Isn't Brave a commercial, ad serving entity?

11 comments

Disclaimer: I do consulting work for Brave. Opinions my own.

Maintaining a browser is a huge amount of work. The web evolves constantly and security fixes are extremely important. Being competitive in the space requires a very large amount of engineering resources.

A commercial entity has a sustainable path to providing those resources. While nobody likes ads, I think they're opt-in in Brave and at the end of the day they're a potential source of funding for the necessary development efforts. Brave also has a unique way of serving ads in a privacy-friendly way.

Most of Brave is developed in the open. Where it isn't, there are good reasons why such as for example security. But I'm also privy to some of the internal discussions. It is amazing how much thought and effort the people at Brave put into privacy, even when it is not visible to the outside world. Again serious engineering resources are devoted to changing Google's Chromium implementation to make it better for privacy. One discussion I vaguely remember was how browser caching can be used to fingerprint users in a very subtle way, and Brave engineers thought very long and hard about how to close this particular loophole of the web.

In short, I don't think "commercial" is bad and having seen some of the internal discussions, I trust Brave a lot when it comes to privacy.

> Most of Brave is developed in the open. Where it isn't, there are good reasons why such as for example security.

I don't think you can muster a good security reason for not developing something in the open.

It's normal in any open source project to keep security mailing lists and things of that nature private. And for good reasons.

One of the reasons is they are dealing with security related bug reports. Public disclosure before having a fix in place puts users at risk.

Besides that 'security' is a process that all groups are responsible for. So it can't help being _developed_ in the open if the project is open. Which Brave is.

I agree with the above. I guess I interpreted the comment as saying some code parts of Brave are not open for security reasons. I don't actually know whether this is true or not.
Code wise, sure, but if you're discussing a 0-day in the wild, you may want to keep it private while you work out the details and the solution, otherwise you're inviting more abuse.

## Exercise prompt
Repeat the stretch of the Brave discussion from "I don't think you" through "true or not.", word for word. Work from the Brave discussion above alone, not the data.

## Available data
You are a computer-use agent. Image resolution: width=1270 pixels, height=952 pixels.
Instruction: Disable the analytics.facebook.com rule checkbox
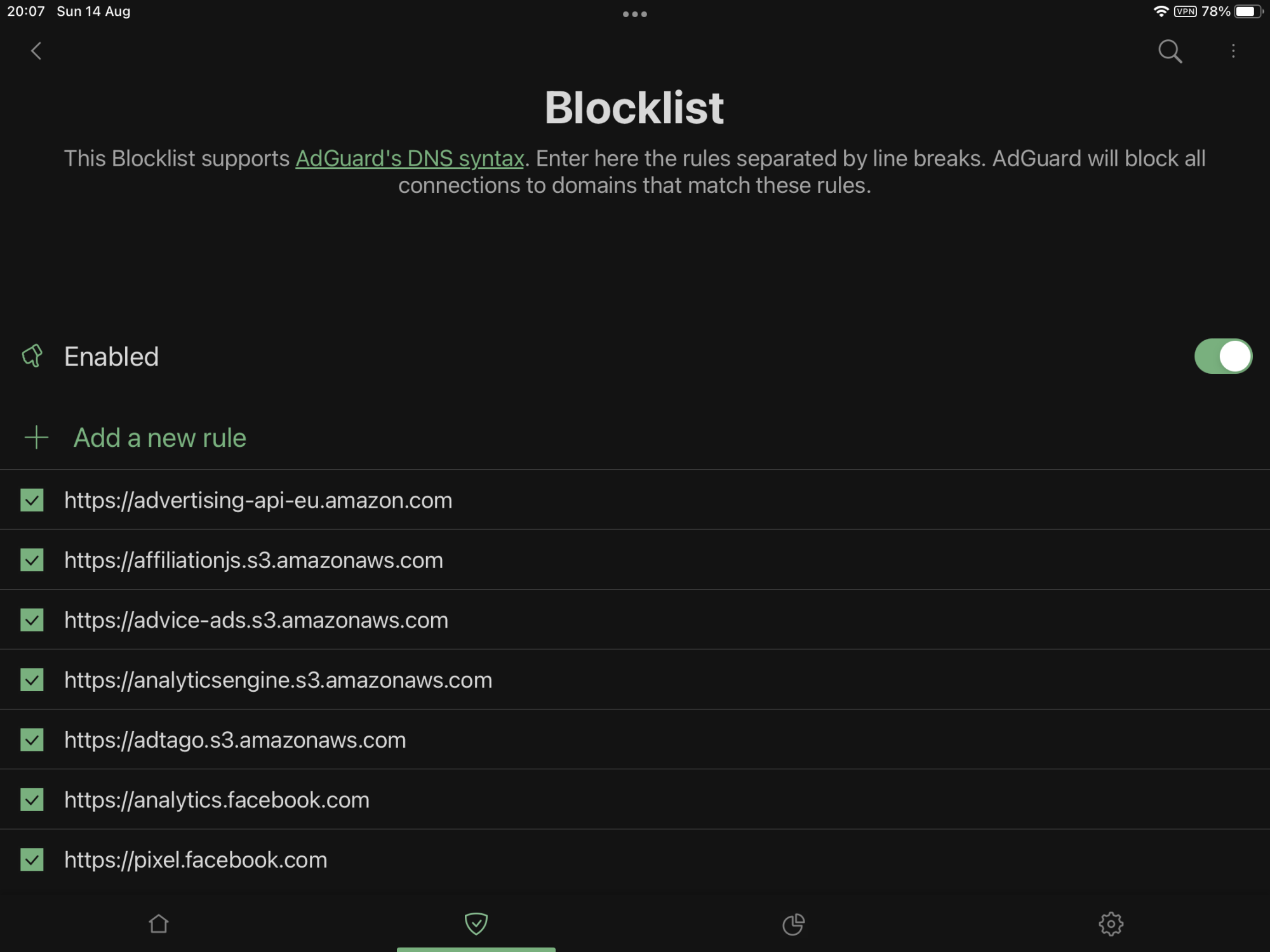tap(32, 800)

## Response to this task
I don't think you can muster a good security reason for not developing something in the open.

It's normal in any open source project to keep security mailing lists and things of that nature private. And for good reasons.

One of the reasons is they are dealing with security related bug reports. Public disclosure before having a fix in place puts users at risk.

Besides that 'security' is a process that all groups are responsible for. So it can't help being _developed_ in the open if the project is open. Which Brave is.

I agree with the above. I guess I interpreted the comment as saying some code parts of Brave are not open for security reasons. I don't actually know whether this is true or not.